TO BE DONE: Retype the rows below exactly as they appear, keeping every line unchanged.

-------- EXTRACTED MATERIAL

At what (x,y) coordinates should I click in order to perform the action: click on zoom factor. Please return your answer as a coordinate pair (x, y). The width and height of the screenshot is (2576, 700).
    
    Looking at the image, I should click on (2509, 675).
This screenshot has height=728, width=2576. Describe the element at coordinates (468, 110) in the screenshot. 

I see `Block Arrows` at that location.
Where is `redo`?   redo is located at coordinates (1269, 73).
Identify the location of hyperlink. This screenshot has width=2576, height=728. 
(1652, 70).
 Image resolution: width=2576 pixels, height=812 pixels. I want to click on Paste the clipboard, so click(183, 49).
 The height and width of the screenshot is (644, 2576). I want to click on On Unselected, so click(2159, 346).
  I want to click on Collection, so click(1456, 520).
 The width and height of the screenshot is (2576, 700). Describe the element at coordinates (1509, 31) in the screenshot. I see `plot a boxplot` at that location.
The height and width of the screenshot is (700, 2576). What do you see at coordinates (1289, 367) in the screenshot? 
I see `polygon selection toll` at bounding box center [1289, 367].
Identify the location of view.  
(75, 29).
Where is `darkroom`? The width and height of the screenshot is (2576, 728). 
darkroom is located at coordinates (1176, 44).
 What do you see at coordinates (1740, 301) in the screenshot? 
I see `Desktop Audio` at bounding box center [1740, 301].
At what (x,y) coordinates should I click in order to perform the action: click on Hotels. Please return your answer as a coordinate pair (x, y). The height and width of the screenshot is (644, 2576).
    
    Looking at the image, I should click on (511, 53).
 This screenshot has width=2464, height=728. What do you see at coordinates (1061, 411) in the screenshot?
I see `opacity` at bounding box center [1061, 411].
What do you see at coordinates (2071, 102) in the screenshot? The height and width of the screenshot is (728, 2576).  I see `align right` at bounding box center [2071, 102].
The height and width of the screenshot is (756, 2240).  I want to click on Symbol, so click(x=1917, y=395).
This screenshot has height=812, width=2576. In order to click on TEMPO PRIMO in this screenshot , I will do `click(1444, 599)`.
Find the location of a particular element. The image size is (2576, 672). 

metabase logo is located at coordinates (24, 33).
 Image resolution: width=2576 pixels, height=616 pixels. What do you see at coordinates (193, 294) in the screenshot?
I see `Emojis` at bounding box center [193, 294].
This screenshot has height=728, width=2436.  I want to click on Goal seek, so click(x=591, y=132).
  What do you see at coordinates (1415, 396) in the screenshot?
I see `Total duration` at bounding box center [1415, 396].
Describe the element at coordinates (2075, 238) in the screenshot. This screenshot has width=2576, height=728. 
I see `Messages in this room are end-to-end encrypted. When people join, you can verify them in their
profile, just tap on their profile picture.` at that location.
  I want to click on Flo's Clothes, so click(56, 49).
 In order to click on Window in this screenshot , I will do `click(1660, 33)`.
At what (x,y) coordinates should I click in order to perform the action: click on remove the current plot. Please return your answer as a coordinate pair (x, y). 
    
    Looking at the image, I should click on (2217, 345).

----------------

THE REPLY:
At what (x,y) coordinates should I click in order to perform the action: click on zoom factor. Please return your answer as a coordinate pair (x, y). The width and height of the screenshot is (2576, 700).
    
    Looking at the image, I should click on (2509, 675).
This screenshot has height=728, width=2576. Describe the element at coordinates (468, 110) in the screenshot. 

I see `Block Arrows` at that location.
Where is `redo`?   redo is located at coordinates (1269, 73).
Identify the location of hyperlink. This screenshot has width=2576, height=728. 
(1652, 70).
 Image resolution: width=2576 pixels, height=812 pixels. I want to click on Paste the clipboard, so click(183, 49).
 The height and width of the screenshot is (644, 2576). I want to click on On Unselected, so click(2159, 346).
  I want to click on Collection, so click(1456, 520).
 The width and height of the screenshot is (2576, 700). Describe the element at coordinates (1509, 31) in the screenshot. I see `plot a boxplot` at that location.
The height and width of the screenshot is (700, 2576). What do you see at coordinates (1289, 367) in the screenshot? 
I see `polygon selection toll` at bounding box center [1289, 367].
Identify the location of view.  
(75, 29).
Where is `darkroom`? The width and height of the screenshot is (2576, 728). 
darkroom is located at coordinates (1176, 44).
 What do you see at coordinates (1740, 301) in the screenshot? 
I see `Desktop Audio` at bounding box center [1740, 301].
At what (x,y) coordinates should I click in order to perform the action: click on Hotels. Please return your answer as a coordinate pair (x, y). The height and width of the screenshot is (644, 2576).
    
    Looking at the image, I should click on (511, 53).
 This screenshot has width=2464, height=728. What do you see at coordinates (1061, 411) in the screenshot?
I see `opacity` at bounding box center [1061, 411].
What do you see at coordinates (2071, 102) in the screenshot? The height and width of the screenshot is (728, 2576).  I see `align right` at bounding box center [2071, 102].
The height and width of the screenshot is (756, 2240).  I want to click on Symbol, so click(x=1917, y=395).
This screenshot has height=812, width=2576. In order to click on TEMPO PRIMO in this screenshot , I will do `click(1444, 599)`.
Find the location of a particular element. The image size is (2576, 672). 

metabase logo is located at coordinates (24, 33).
 Image resolution: width=2576 pixels, height=616 pixels. What do you see at coordinates (193, 294) in the screenshot?
I see `Emojis` at bounding box center [193, 294].
This screenshot has height=728, width=2436.  I want to click on Goal seek, so click(x=591, y=132).
  What do you see at coordinates (1415, 396) in the screenshot?
I see `Total duration` at bounding box center [1415, 396].
Describe the element at coordinates (2075, 238) in the screenshot. This screenshot has width=2576, height=728. 
I see `Messages in this room are end-to-end encrypted. When people join, you can verify them in their
profile, just tap on their profile picture.` at that location.
  I want to click on Flo's Clothes, so click(56, 49).
 In order to click on Window in this screenshot , I will do `click(1660, 33)`.
At what (x,y) coordinates should I click in order to perform the action: click on remove the current plot. Please return your answer as a coordinate pair (x, y). 
    
    Looking at the image, I should click on (2217, 345).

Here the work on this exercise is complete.